(Stored records)
═══
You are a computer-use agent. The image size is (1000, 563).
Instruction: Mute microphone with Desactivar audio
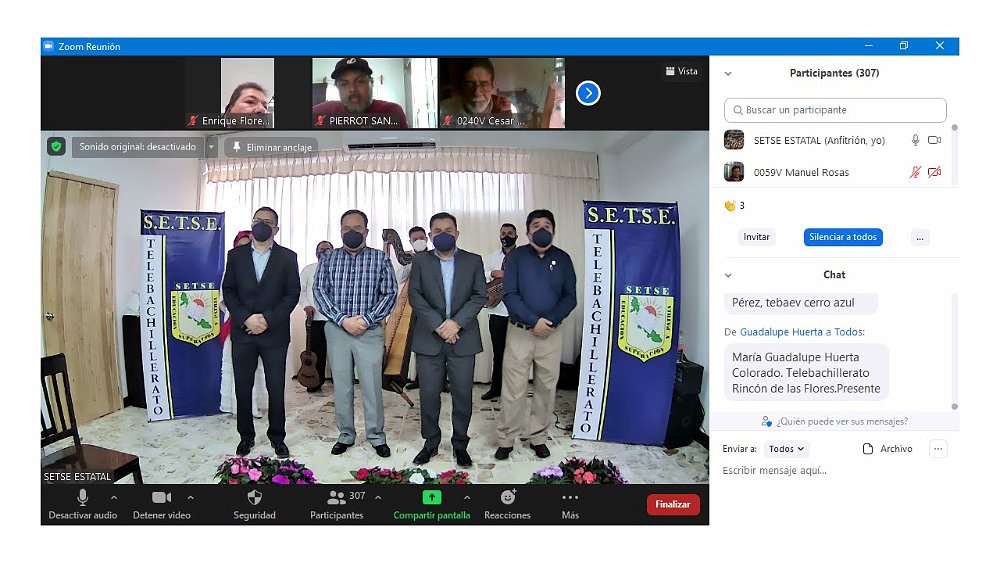tap(82, 497)
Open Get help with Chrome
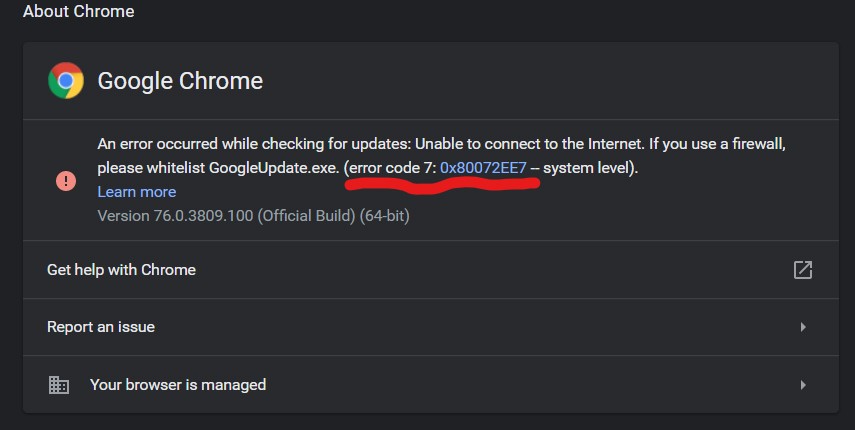Image resolution: width=855 pixels, height=430 pixels. (122, 269)
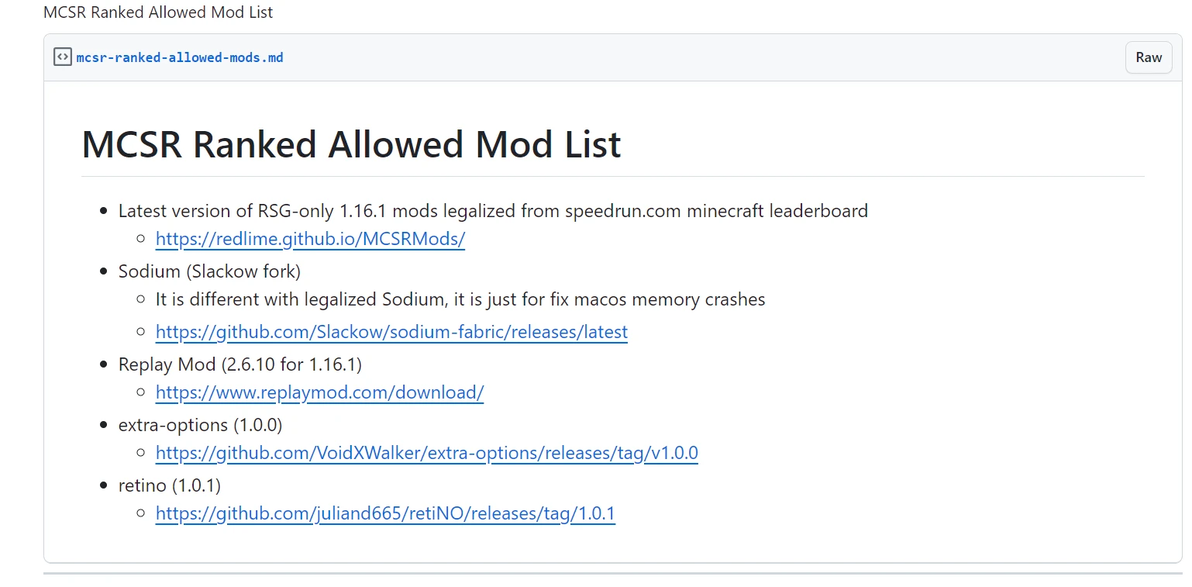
═══
Exercise goal: Copy exactly the lines from the one containing "Instruction: Mute microphone" through the final line of the records above, both included, and leave out any pictures.

Written reply:
Instruction: Mute microphone with Desactivar audio
tap(82, 497)
Open Get help with Chrome
Image resolution: width=855 pixels, height=430 pixels. (122, 269)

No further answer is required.